BI pocht auf gleiche Behandlung

Nieder-Roden - Die Bürgerinitiative „Pro Nieder-Roden“, die sich um die Zukunft des Stadtteils und auch des Neubaugebiets N 39 sorgt, möchte ihrer Arbeit eine breitere Basis geben. Dazu soll ein Verein gegründet werden.

Das kündigt die BI in einer Stellungnahme zur jüngsten Stadtverordnetenversammlung an. Das nächste Treffen der BI ist am Donnerstag, 11. Juli, um 19 Uhr in der Gaststätte „Zur Eisenbahn“.

Die BI ist froh, dass die Rathaus-Kooperation das Vorhaben, das Baugebiet N39 in Grünflächen umzuwidmen, nicht umsetzt. „Leider ist der Beschluss so gefasst, dass er eine zeitnahe Bebauung nun erst einmal nicht mehr zulässt“, kritisiert die BI in der Mitteilung. „Eigentlich möchten wir nur das, was der Erste Stadtrat Michael Schüßler in der Versammlung für das J41 als ausschlaggebend für die Bebauung aufgeführt hat, nämlich jungen Familien mit deren Kindern ein Zuhause zu geben, auch für uns in Nieder-Roden reklamieren.“

BI dankbar für Dialog

Dankbar ist die BI Bürgermeister Jürgen Hoffmann, dem Stadtverordnetenvorsteher Jürgen Kaiser, dem SPD-Fraktionsvorsitzenden Ralf Kunert, dem FDP-Fraktionsvorsitzenden Heino Reckließ sowie Clemens Jäger und Lars Neumann von der CDU für den Dialog der letzten Wochen. „Dass letztendlich nur die Fraktion der CDU auch inhaltlich in der Sache auf uns eingegangen ist, ist schade, aber nicht von uns zu beeinflussen.“ Kein Verständnis hat die BI jedoch für den Redebeitrag von Winno Sahm (Grüne) zum Thema N39 in der Stadtverordnetenversammlung. Der Fraktionsvorsitzende habe „in einem sehr polemischen, überheblichen und zum Teil uns gegenüber beleidigenden Redebeitrag ohne Sachargumente“ die BI „sinngemäß als von der CDU Getriebene und nur im eigenen Interesse handelnde Egoisten“ bezeichnet.

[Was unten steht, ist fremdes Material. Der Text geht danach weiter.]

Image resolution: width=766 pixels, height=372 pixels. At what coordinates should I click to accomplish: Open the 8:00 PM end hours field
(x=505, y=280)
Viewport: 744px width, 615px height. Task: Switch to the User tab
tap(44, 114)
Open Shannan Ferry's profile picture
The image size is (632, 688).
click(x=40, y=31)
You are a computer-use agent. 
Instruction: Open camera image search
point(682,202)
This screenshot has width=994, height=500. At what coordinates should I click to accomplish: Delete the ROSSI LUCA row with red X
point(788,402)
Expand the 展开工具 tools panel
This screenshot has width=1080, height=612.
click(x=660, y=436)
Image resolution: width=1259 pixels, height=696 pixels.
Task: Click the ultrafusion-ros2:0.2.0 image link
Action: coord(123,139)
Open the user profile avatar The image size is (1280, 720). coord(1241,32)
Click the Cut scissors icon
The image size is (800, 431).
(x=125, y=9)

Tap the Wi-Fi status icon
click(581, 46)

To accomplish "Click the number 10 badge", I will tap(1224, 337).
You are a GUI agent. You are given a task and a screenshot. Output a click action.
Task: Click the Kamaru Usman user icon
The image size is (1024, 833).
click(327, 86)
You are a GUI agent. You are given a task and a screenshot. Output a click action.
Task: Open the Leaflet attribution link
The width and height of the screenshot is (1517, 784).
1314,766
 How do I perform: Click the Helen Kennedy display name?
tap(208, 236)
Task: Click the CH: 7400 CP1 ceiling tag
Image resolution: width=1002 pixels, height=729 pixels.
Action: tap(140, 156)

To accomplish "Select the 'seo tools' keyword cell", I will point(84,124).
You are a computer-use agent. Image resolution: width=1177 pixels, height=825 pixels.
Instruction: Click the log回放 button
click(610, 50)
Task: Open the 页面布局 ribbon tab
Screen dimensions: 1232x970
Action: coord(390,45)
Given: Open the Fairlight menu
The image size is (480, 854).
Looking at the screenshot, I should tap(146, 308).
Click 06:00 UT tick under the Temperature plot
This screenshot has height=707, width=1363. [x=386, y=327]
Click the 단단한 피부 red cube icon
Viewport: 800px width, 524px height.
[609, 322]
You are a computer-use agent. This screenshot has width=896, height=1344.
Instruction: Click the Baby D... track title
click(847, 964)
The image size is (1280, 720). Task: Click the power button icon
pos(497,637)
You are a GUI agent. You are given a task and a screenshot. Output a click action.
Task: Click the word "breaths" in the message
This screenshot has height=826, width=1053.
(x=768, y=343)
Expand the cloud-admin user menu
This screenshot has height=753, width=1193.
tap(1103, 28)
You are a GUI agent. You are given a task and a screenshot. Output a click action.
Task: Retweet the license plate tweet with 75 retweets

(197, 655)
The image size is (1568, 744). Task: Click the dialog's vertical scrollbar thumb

Gleiche Entwicklung wie in anderen Stadtteilen

Dagegen verwahrt sich die Gruppe. „Hätte er sich mit uns unterhalten, wüsste er, dass wir selbstständig denkende und verantwortungsbewusst handelnde Menschen sind, die für Nieder-Roden die gleiche Entwicklung - auch baulich - wie für die anderen Stadtteile erreichen möchten.“ Auf keinen Fall seien die Aktivitäten der BI gegen Rodgau als Stadt oder gegen einen einzelnen Stadtteil gerichtet. Alle Initiativen seien eingeladen, die für die Menschen im Rodgau etwas bewirken wollen.